**WORK TO BE COMPLETED:**
Please reproduce, word for word, the stretch of the animal neglect article below from "In the second" through "of the three.".

**EXERCISE TEXT:**

::::::::

ROGERS CITY - A Presque Isle County District Court judge heard more testimony Tuesday both for and against a Hawks woman accused of neglecting numerous animals on her farm, charges she and her attorney denies.
In the second part of a hearing for Christine Thompson, who is accused of a felony charge of animal neglect, six witnesses told the court about 33 horses seized from her farm, among other animals. Two Presque Isle County sheriff deputies said they saw no food or water for the horses, or five dogs and three pigs also seized from the farm. Thompson and others who knew the farm had testified on Nov. 27 that she adequately fed, watered and cared for the animals, according to Joel Bauer, her attorney.
Now, county Prosecutor Rick Steiger is arguing the animals seized from Thompson should be taken from her permanently. She also could face a maximum sentence of four years in jail, a $5,000 fine, 500 hours of community service or any combination of the three.
News photo by Jordan Travis
Christine Thompson, right, is accused of neglecting numerous animals on her farm in Hawks. Attorney Joel Bauer said she had a horse rescue operation and disputed claims from Presque Isle Sheriff’s deputies that she didn’t adequately feed, water and otherwise care for the horses, dogs and pigs seized from her farm.
The case against Thompson, 33, started after Presque Isle County Sheriff Department officers received a complaint in November about animals at large near Thompson's farm on Noffze Highway, Deputy Joseph Mulka said. When officers arrived, they found several horses had escaped from her farm. He could find no food with which to coax them back, something he'd done in the past when called to Thompson's property.
Throughout the hearing, Bauer said Thompson was running a horse rescue operation. She also would take the horses to a nearby farm owned by a friend. Her father, Dale Bowman, told the court he had helped to cut and bale hay for his daughter in August and dropped off more in October, hay that officers said they couldn't find in November. He and others who testified said this year was a bad one for hay due to dry conditions, driving the average price of a round bale of high-quality hay to $85.
Bowman also said he'd trimmed the feet on two or three of the horses in July, and his daughter had another farrier to do the same for other horses.
Deputy Dave Tomas, Presque Isle County animal control officer, told the court he or Mulka had been called to Thompson's property in the past for the same reason. Tomas also said he'd told Thompson the horses on her farm appeared to be underfed and threatened possible legal action for animal neglect.
"Every time I've talked to (Thompson), she's become compliant, then a little while down the road I'm hitting my head against the wall again," he said.
Neither Tomas or Mulka had checked the upper loft of a smaller building on the property to check for food, although Tomas said he believed the upper story and the stairs to the loft weren't structurally sound to hold any. They and others who looked could find none in the main barn besides wet and trampled hay.

::::::::

**PROVIDED DATA:**
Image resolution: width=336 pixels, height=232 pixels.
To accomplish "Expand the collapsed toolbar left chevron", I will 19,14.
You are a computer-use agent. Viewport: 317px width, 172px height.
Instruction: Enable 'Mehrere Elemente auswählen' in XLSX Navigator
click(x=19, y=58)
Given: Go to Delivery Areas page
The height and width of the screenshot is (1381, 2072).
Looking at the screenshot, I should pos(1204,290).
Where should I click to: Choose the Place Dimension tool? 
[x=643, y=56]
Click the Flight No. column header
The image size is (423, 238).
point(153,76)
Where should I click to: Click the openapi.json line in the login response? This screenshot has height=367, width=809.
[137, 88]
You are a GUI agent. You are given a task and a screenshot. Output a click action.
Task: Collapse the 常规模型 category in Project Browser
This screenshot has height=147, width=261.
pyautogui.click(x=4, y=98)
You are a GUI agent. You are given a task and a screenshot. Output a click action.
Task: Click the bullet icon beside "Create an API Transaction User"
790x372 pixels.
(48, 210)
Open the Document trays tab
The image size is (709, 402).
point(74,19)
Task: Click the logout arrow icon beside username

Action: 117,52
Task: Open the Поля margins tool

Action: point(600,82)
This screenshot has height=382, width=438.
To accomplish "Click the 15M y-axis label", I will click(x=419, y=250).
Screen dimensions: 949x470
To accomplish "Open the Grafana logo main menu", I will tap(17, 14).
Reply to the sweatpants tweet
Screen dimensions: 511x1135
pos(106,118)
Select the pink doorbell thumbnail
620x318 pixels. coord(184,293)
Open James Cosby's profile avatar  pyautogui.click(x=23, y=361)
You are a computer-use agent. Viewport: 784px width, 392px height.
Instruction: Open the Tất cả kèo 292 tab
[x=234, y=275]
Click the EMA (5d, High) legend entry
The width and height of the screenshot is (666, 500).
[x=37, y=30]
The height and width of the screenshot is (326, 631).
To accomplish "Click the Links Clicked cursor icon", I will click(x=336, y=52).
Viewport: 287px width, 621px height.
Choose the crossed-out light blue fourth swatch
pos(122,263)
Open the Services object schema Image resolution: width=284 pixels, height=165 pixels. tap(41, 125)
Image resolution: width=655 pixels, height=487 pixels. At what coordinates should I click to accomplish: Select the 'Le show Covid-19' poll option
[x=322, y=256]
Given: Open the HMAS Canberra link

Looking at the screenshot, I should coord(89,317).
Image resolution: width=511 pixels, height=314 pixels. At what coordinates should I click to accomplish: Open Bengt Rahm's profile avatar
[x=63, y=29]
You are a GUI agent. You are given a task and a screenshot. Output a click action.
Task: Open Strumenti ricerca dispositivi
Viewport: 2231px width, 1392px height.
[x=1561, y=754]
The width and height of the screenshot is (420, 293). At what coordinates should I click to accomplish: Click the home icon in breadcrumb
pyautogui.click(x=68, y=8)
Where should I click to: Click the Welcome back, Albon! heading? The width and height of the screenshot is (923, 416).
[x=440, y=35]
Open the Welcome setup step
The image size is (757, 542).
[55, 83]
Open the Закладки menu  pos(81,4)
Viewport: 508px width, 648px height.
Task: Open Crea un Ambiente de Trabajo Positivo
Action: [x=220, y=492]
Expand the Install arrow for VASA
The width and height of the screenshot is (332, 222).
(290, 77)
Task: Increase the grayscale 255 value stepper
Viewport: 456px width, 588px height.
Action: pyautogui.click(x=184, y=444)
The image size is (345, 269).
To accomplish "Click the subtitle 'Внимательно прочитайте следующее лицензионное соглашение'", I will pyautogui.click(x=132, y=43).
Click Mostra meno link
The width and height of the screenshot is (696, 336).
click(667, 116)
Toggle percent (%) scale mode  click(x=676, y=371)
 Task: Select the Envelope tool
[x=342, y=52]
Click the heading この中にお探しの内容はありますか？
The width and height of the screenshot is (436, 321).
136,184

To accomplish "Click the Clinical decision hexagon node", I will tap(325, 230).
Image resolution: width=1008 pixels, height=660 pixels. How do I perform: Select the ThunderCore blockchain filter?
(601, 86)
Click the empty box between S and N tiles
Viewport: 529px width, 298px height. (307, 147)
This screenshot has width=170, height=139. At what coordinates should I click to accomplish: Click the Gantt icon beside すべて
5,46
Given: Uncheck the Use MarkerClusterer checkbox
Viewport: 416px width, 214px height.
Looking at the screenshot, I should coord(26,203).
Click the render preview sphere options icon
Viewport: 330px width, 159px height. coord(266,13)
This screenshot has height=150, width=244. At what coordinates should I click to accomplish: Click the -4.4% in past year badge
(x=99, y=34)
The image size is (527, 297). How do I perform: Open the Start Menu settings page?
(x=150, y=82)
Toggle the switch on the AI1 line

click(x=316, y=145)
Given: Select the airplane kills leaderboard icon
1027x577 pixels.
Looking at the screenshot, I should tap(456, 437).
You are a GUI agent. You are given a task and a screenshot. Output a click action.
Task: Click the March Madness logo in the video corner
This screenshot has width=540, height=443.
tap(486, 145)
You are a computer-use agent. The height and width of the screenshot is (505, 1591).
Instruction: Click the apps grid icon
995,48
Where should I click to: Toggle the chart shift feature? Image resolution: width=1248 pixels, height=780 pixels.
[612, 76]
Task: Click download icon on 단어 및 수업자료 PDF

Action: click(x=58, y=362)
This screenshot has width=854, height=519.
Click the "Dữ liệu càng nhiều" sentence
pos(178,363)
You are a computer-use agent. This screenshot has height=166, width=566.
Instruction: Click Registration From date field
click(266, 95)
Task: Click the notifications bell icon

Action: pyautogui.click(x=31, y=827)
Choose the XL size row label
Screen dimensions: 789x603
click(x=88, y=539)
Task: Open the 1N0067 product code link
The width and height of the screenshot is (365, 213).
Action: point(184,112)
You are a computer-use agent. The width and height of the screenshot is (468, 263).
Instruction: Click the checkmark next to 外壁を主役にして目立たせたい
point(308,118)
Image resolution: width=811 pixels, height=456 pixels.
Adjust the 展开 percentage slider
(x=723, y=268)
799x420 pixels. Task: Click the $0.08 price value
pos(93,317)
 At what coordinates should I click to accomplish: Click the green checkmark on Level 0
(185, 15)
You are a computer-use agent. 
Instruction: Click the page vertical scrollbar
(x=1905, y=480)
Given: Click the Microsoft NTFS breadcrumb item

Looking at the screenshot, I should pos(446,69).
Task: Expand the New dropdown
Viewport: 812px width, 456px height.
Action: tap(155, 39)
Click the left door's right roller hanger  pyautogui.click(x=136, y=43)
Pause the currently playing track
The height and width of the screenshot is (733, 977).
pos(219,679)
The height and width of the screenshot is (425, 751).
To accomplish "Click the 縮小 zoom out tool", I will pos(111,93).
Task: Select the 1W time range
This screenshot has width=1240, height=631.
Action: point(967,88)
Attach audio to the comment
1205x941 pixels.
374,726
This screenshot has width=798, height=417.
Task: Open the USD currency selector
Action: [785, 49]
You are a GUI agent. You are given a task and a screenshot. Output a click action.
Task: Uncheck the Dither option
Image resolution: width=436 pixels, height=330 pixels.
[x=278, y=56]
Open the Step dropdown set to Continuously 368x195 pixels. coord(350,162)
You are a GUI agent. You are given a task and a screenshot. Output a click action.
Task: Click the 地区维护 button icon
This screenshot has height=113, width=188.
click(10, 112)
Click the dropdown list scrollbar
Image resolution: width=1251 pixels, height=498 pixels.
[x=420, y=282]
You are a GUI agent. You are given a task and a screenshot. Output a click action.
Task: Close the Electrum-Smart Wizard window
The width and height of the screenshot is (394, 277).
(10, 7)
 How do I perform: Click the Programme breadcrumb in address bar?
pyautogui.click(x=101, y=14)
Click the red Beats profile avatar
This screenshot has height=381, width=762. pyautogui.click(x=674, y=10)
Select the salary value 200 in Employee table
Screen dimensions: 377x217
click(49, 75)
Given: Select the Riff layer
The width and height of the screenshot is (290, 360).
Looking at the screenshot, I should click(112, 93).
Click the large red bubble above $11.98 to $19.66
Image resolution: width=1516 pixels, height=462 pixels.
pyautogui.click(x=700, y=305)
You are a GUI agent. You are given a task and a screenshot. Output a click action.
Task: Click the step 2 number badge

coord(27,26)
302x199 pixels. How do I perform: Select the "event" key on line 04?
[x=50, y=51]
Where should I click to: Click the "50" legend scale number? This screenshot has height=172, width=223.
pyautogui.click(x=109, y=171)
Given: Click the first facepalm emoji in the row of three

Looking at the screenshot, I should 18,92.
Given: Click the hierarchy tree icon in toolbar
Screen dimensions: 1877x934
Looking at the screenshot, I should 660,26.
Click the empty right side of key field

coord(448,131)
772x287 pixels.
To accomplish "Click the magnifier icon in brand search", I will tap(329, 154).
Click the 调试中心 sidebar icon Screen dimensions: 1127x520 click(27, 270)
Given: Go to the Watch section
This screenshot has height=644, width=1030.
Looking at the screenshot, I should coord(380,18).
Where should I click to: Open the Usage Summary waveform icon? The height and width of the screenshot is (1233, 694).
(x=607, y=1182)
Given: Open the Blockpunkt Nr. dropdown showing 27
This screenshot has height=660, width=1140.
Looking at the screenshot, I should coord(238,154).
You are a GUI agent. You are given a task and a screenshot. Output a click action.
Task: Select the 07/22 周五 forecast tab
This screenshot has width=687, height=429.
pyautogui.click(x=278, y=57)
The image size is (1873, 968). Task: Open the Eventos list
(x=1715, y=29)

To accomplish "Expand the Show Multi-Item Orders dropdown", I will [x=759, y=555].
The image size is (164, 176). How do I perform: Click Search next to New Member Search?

::::::::

**EXERCISE RESULT:**
In the second part of a hearing for Christine Thompson, who is accused of a felony charge of animal neglect, six witnesses told the court about 33 horses seized from her farm, among other animals. Two Presque Isle County sheriff deputies said they saw no food or water for the horses, or five dogs and three pigs also seized from the farm. Thompson and others who knew the farm had testified on Nov. 27 that she adequately fed, watered and cared for the animals, according to Joel Bauer, her attorney.
Now, county Prosecutor Rick Steiger is arguing the animals seized from Thompson should be taken from her permanently. She also could face a maximum sentence of four years in jail, a $5,000 fine, 500 hours of community service or any combination of the three.